6.3. Cystic liver disease Hepatic cystogenesis associated with abnormal expression and subcellular localization of AQP1 (together with the chloride channel CFTR and the anion exchanger AE2), has been revealed in a rat model of autosomal recessive polycystic kidney disease. Liver cysts were hypothesized to be due to increased fluid accumulation following overexpression and abnormal location of AQP1, CFTR, and AE2 in cystic cholangiocytes (Banales et al., 2008). Disruption of the AQP11 gene in mice results in intracellular vacuolization of periportal hepatocytes.
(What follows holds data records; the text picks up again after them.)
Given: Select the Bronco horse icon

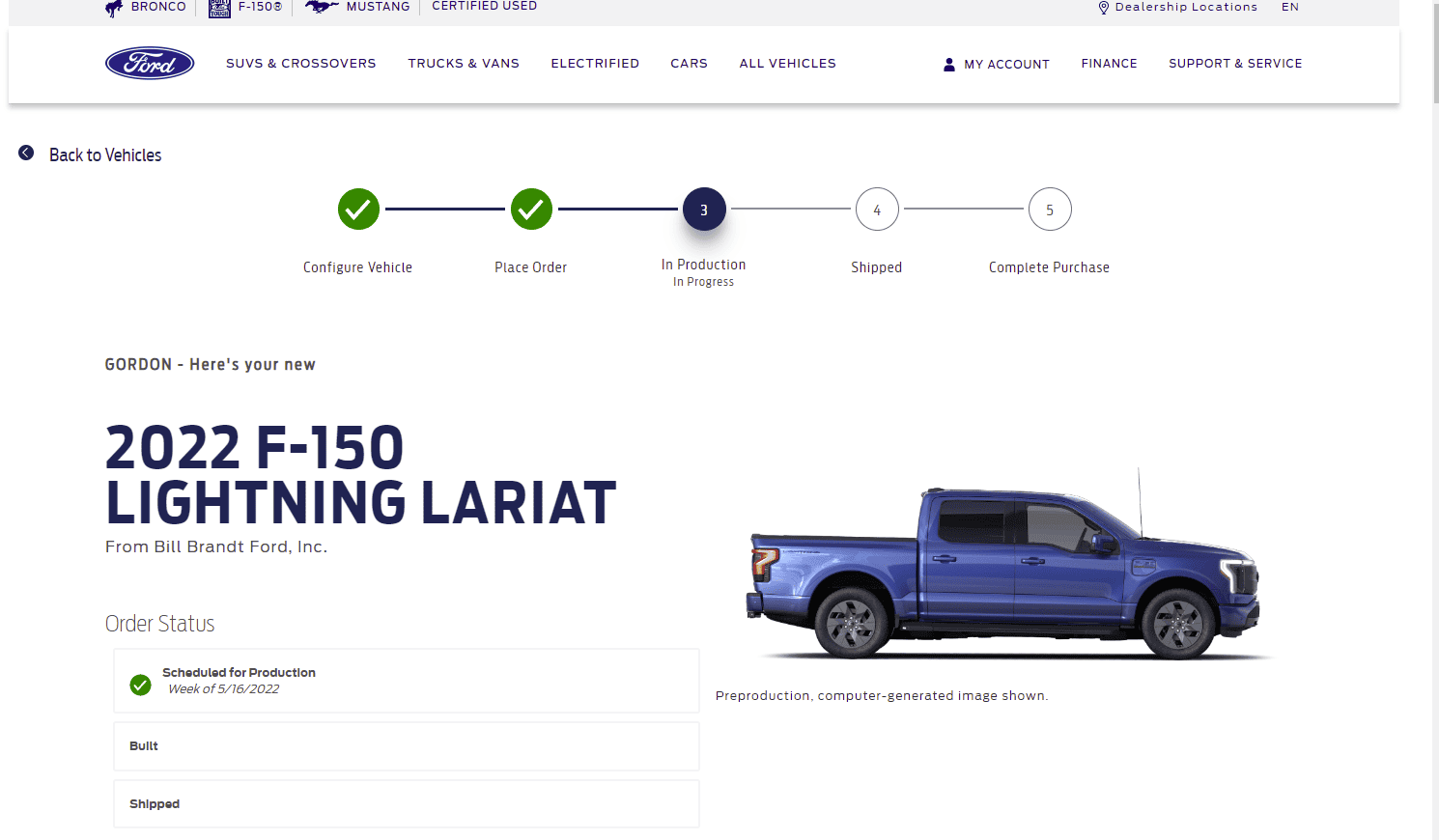Looking at the screenshot, I should (x=113, y=7).
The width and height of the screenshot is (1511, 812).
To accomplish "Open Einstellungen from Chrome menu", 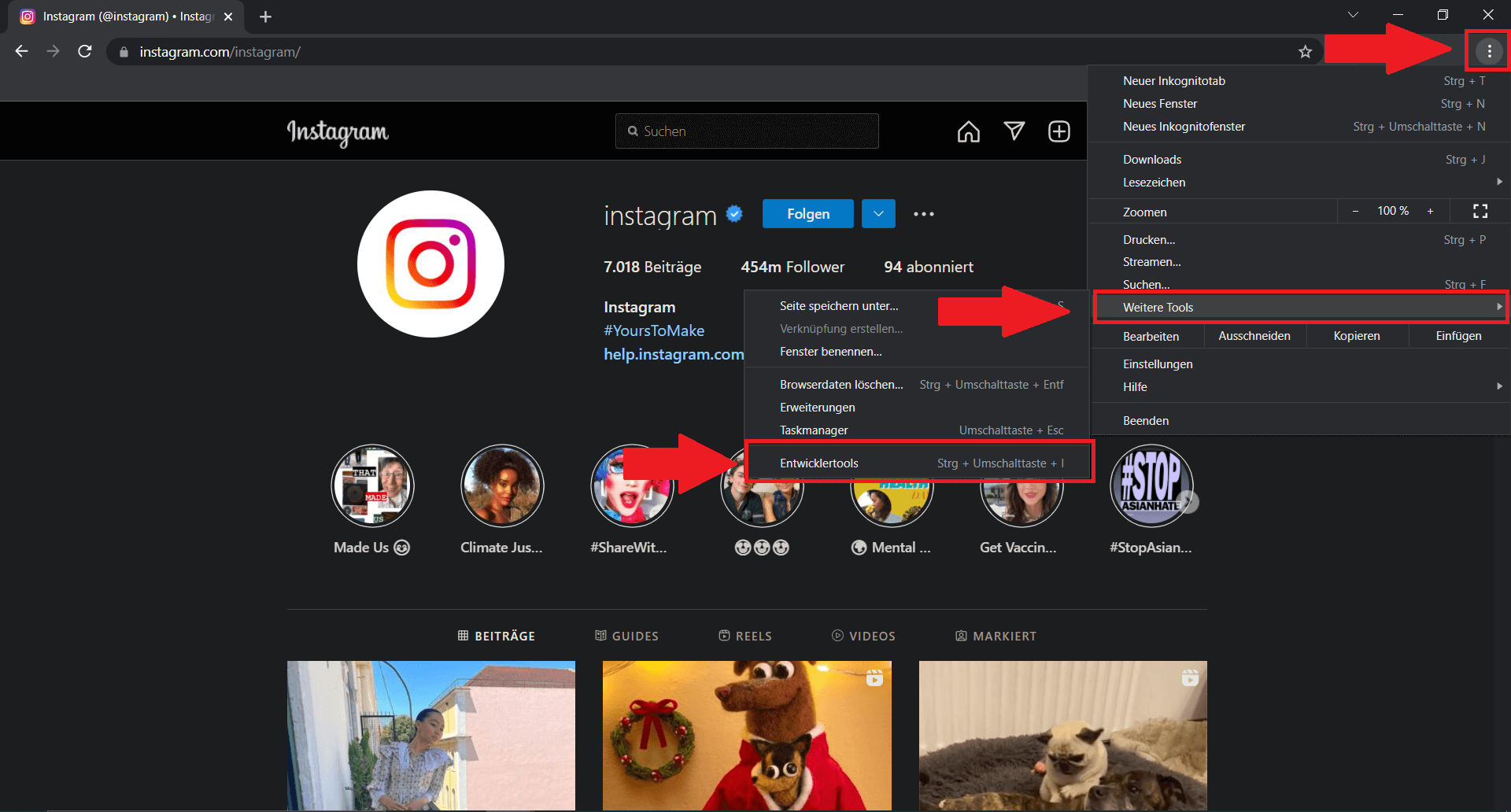I will tap(1158, 364).
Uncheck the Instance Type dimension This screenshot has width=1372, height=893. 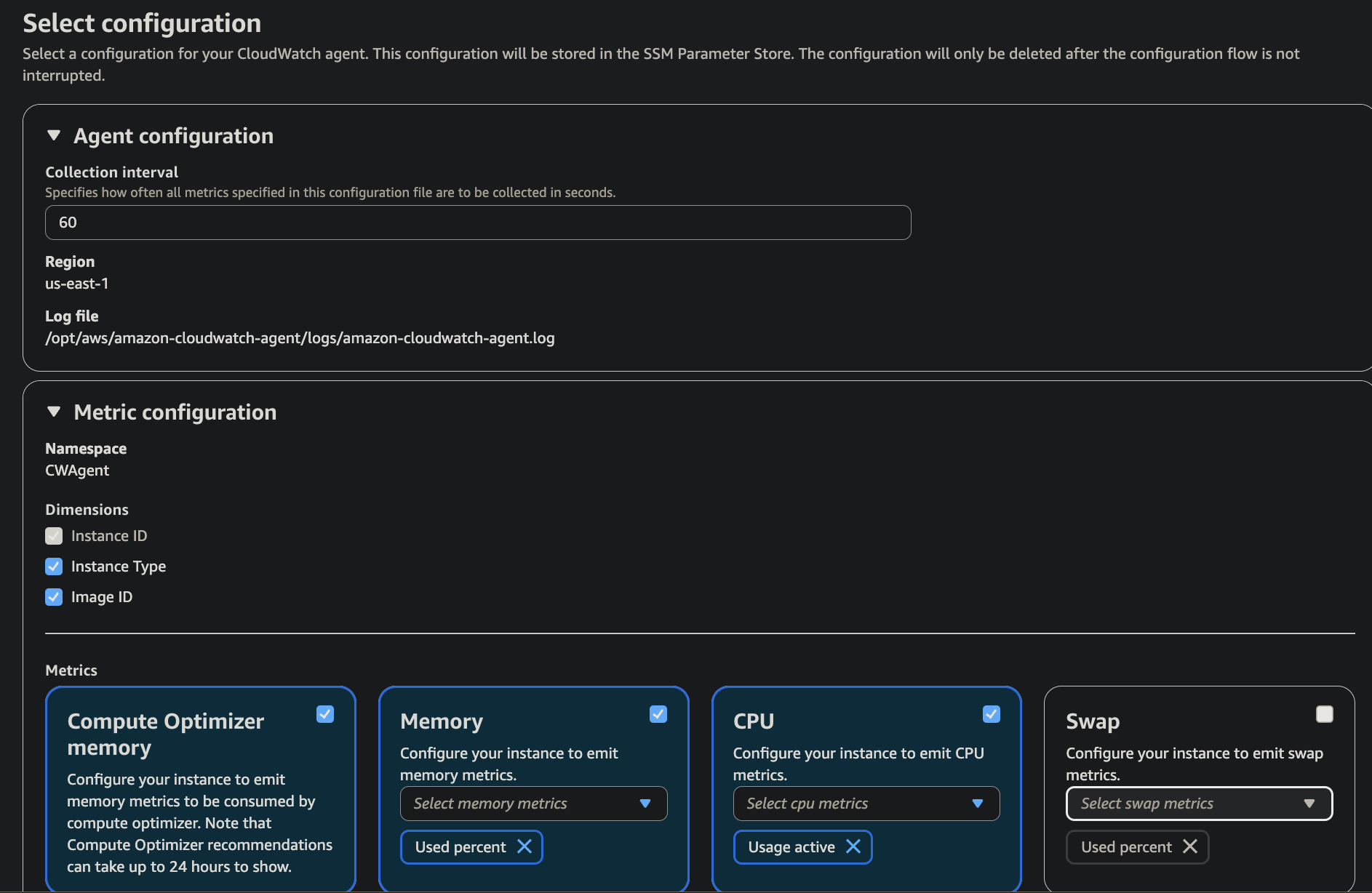coord(54,566)
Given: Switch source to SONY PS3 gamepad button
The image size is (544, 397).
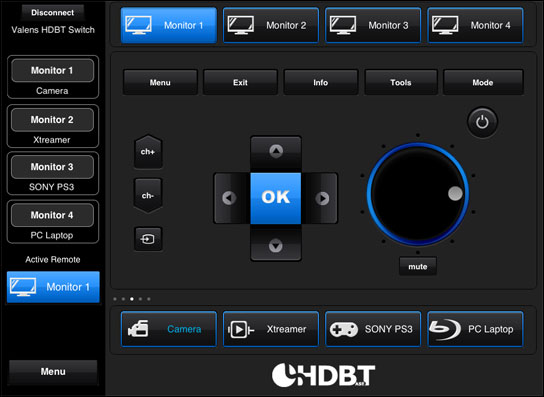Looking at the screenshot, I should (x=373, y=329).
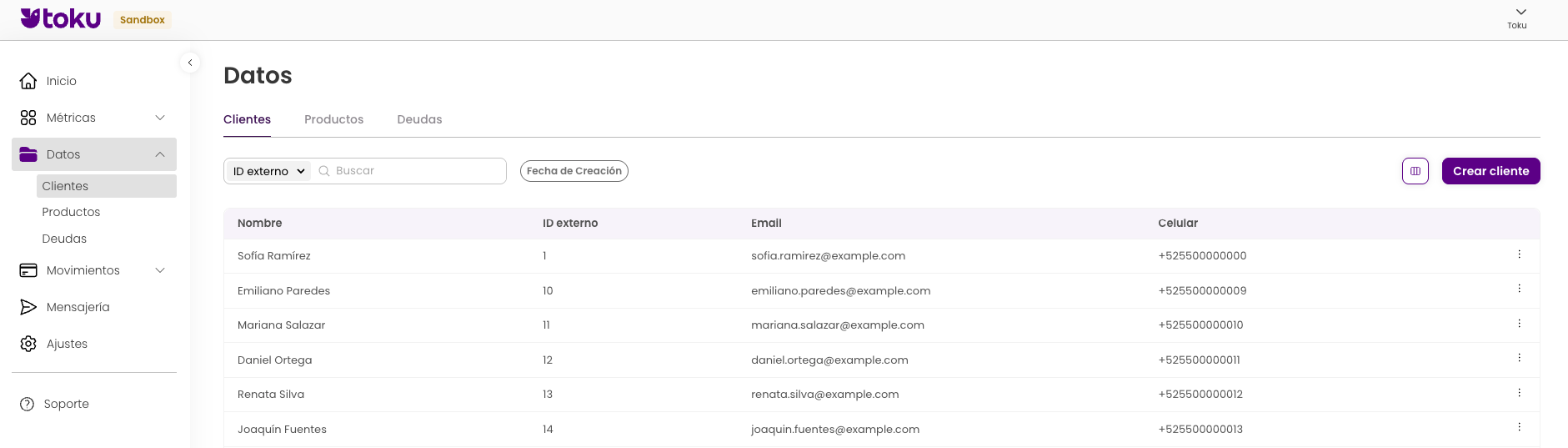
Task: Click the Crear cliente button
Action: click(1490, 171)
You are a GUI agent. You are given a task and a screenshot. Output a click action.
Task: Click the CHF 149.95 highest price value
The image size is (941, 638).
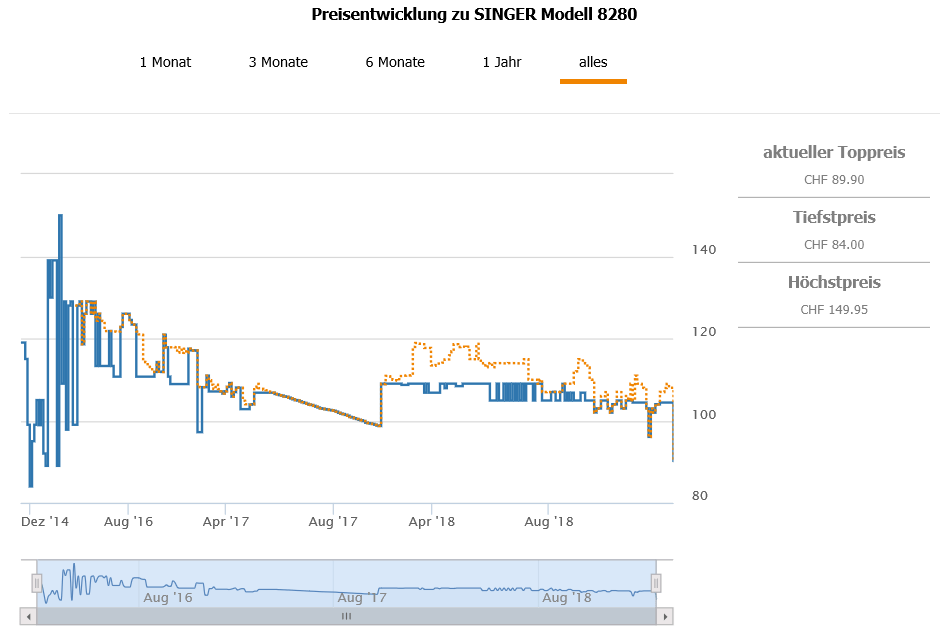(834, 309)
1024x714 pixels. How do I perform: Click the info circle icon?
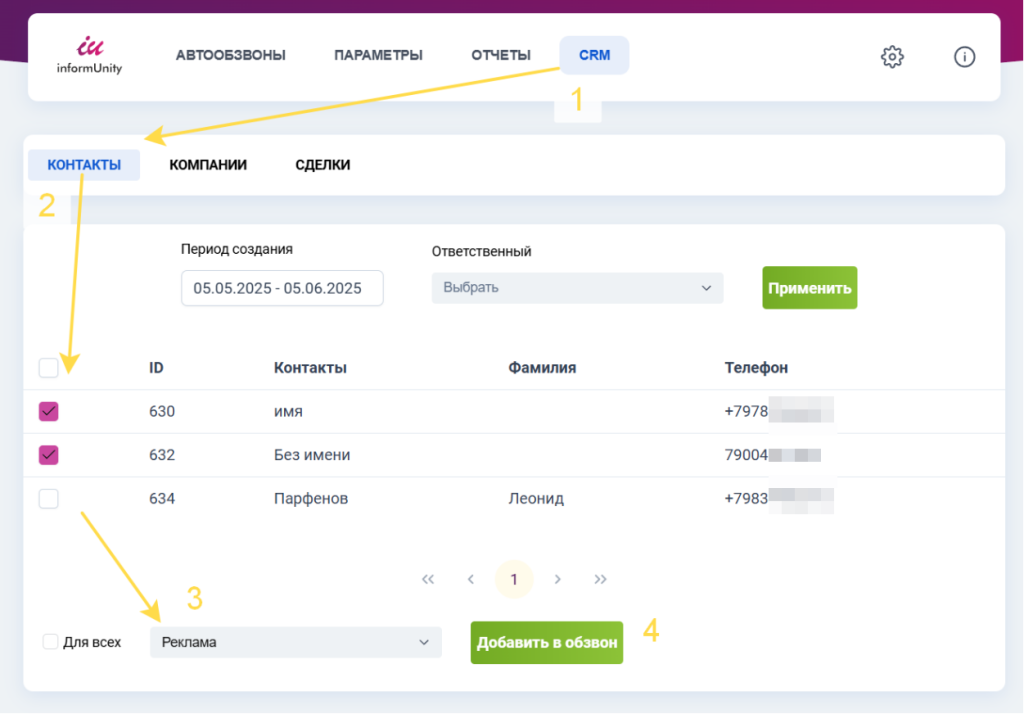pyautogui.click(x=964, y=57)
Such mice develop a severe form of polycystic kidney disease (PKD) causing uremic death before weaning as a consequence of renal failure (Morishita et al., 2005). Since the life span of AQP11-/mice was limited by the kidney disease where cysts were generated starting from intracellular vacuolization of proximal tubular cells, the liver phenotype might be premature. Polycystic livers are expectable in AQP11 knockout mice by considering that cysts are often observed in the biliary epithelia of PKD patients and mice (Chen et al., 2005). However, work is warranted to verify whether the PKD caused by lack of AQP11 in mice displays the same liver cysts induced by the autosomal recessive form of PKD, a well characterized form of polycystic kidney disease caused by homologous Cpk gene.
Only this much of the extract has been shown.